- The separation of tensile and gripping forces ensures a constant gripping force over the course of the entire test sequence. For specimens prone to shrinkage, the gripping force is uniformly maintained by constant pneumatic pressure.
- The contact force on the specimen is reproducible.
- Gripping-sensitive specimens can be held securely by adjusting the pneumatic pressure, avoiding jaw breaks.
- The primary stress is the tensile load and it can be static or pulsating. Depending on the type of grips, compression and alternating load tests may be performed.
- Depending on the design principle, the gripping area is freely accessible.
- The larger grips can remain in place while small load cells, specimen grips, test fixtures and test devices are attached without having to dismantle the specimen grips—a great time saver.
- There are a wide range of jaws with respect to material, surface, and area of the clamping surface.
- Pneumatic grips offer a low-cost alternative to hydraulic grips.

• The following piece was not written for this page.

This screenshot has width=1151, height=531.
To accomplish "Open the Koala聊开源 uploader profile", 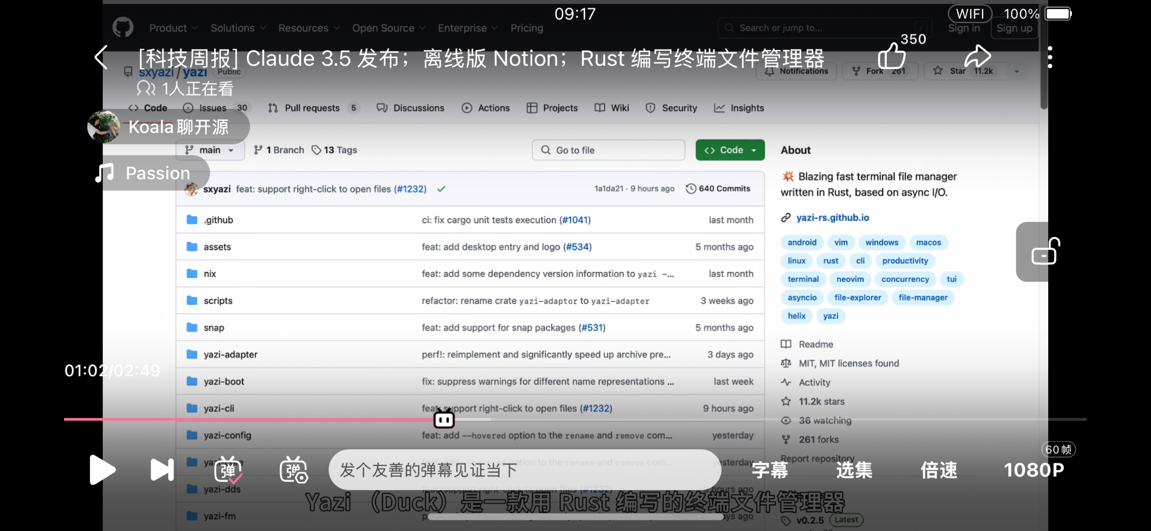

There are three types of ZwickRoell pneumatic grips:
Single-actuator pneumatic grips can be used for the symmetrical and asymmetrical gripping of specimens (e.g., for shear strength tests). Some of the single-actuator pneumatic grips up to 1 kN have an integral control valve—no additional external pneumatic control unit required.
Double-actuator pneumatic grips always close symmetrically with respect to the tensile axis. This eliminates the need for thickness adjustment: This is a big advantage, above all, for soft specimens and/or if specimen thickness changes.
- For temperature chambers (single- and double-actuator)
These pneumatic grip are single- or double-actuator specimen grips that are specifically designed for use in temperature chambers.